1. Inquadramento generale

Il decreto legge n. 92/08 (cosiddetto pacchetto sicurezza convertito dalla legge n. 125/2008) ha apportato modifiche alla formulazione dell’articolo 495 sia dal punto di vista della condotta materiale sia del trattamento sanzionatorio.
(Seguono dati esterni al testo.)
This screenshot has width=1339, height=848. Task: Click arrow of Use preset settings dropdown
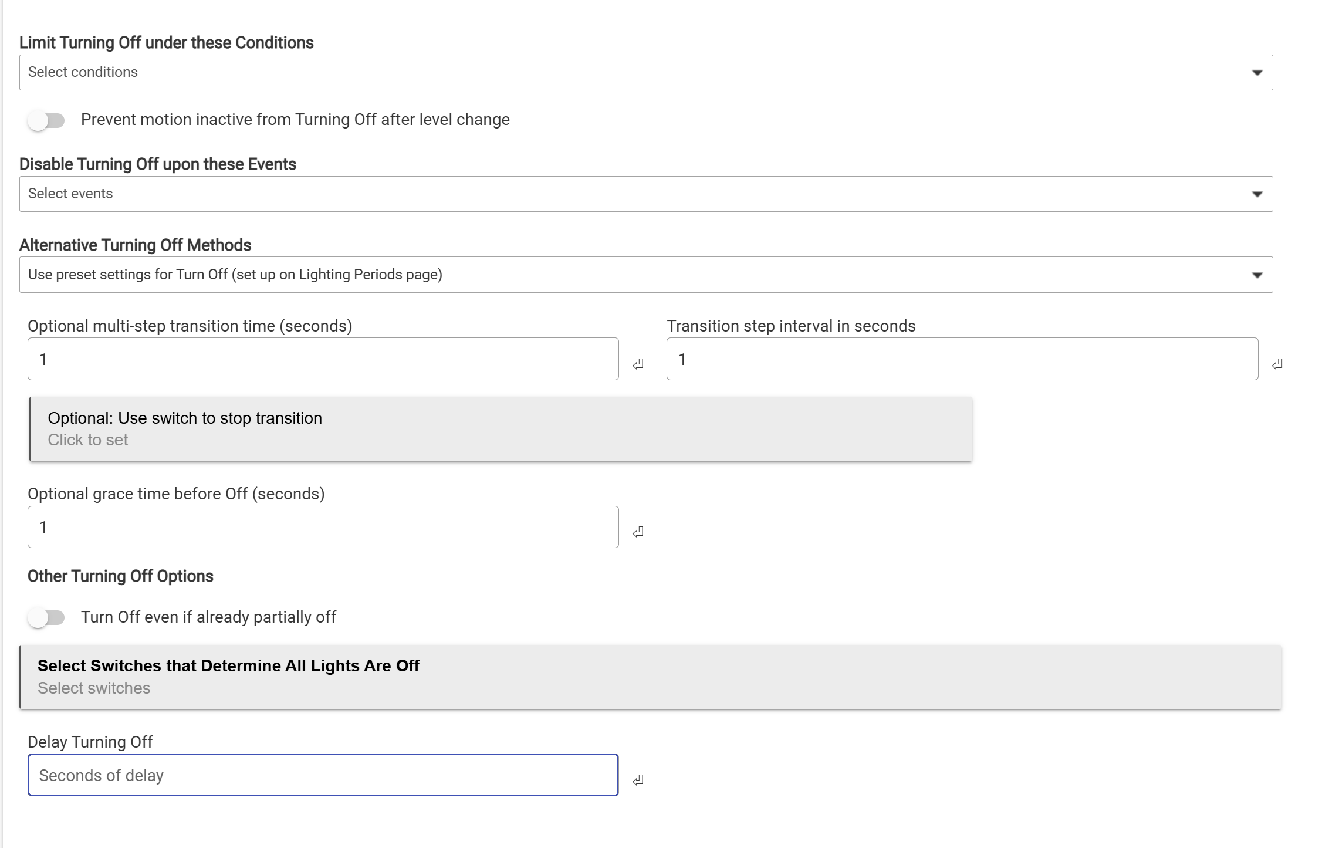tap(1256, 275)
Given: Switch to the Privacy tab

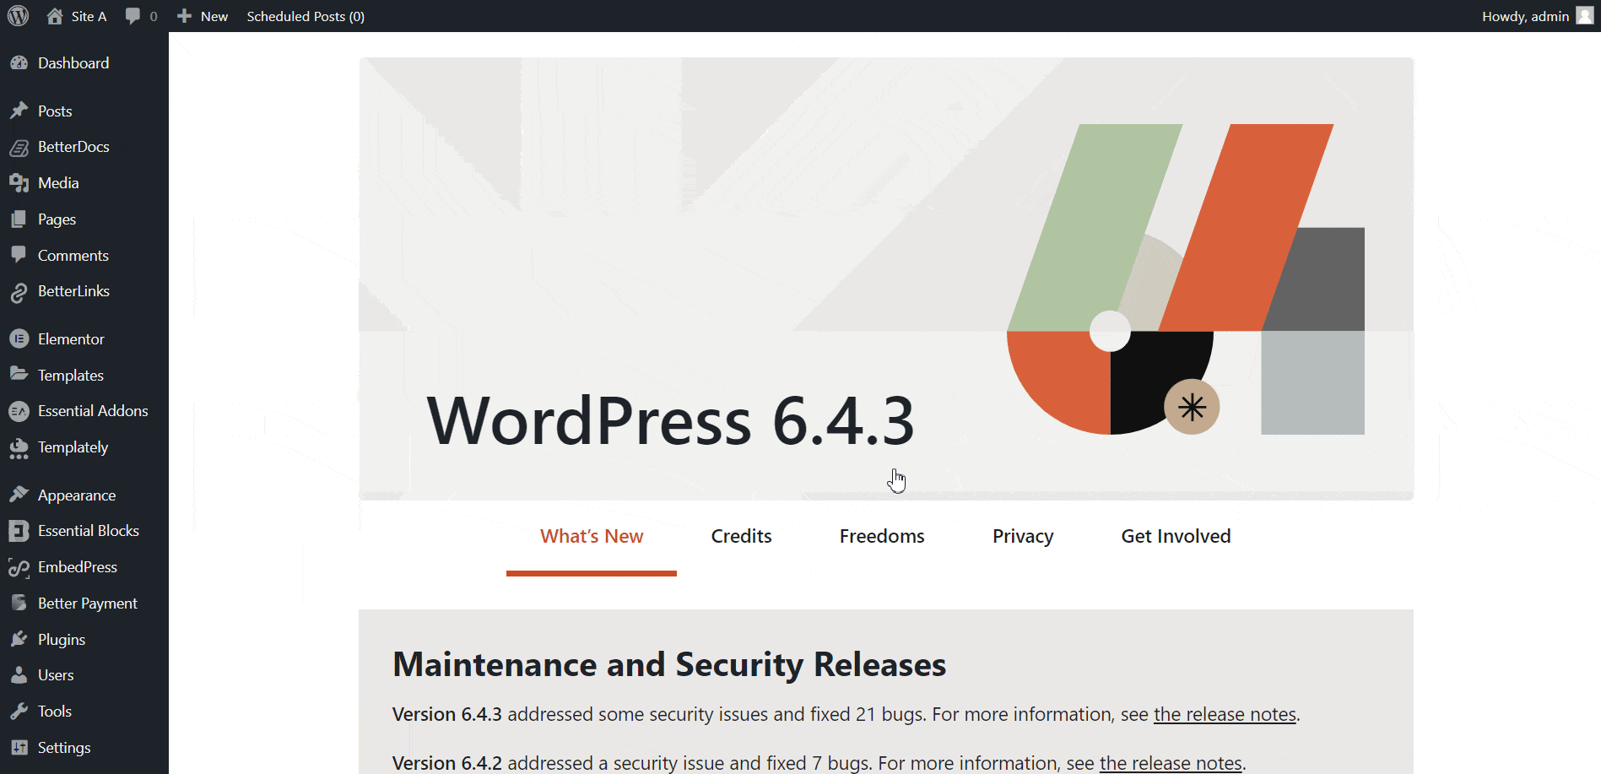Looking at the screenshot, I should (x=1022, y=536).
In ordine alla condotta materiale scompare il riferimento all’atto pubblico.

Pertanto il reato si integra al momento della dichiarazione fatta al pubblico ufficiale a prescindere dalla circostanza che essa sia preordinata alla formazione dell’atto stesso.

Per quanto attiene l’aspetto sanzionatorio si constata un rilevante aumento di pena sia per la condotta di cui al primo comma (reclusione da uno a sei anni) sia per quella di cui al secondo comma (reclusione non inferiore a due anni).

É stata inoltre eliminata l’attenuante dell’ultimo comma.

L’aumento di pena consente di poter procedere all’arresto facoltativo e di poter disporre misure cautelari.

II IL COMMENTO

1. L’interesse protetto

Il reato di cui all’articolo 495 del Codice Penale è volto a tutelare la pubblica fede che può essere lesa attraverso le condotte, individuate nella fattispecie incriminatrice, idonee ad alterare il contrassegno personale della persona fisica propria o altrui.

É un reato di pericolo essendo sufficiente la lesione in senso giuridico del bene.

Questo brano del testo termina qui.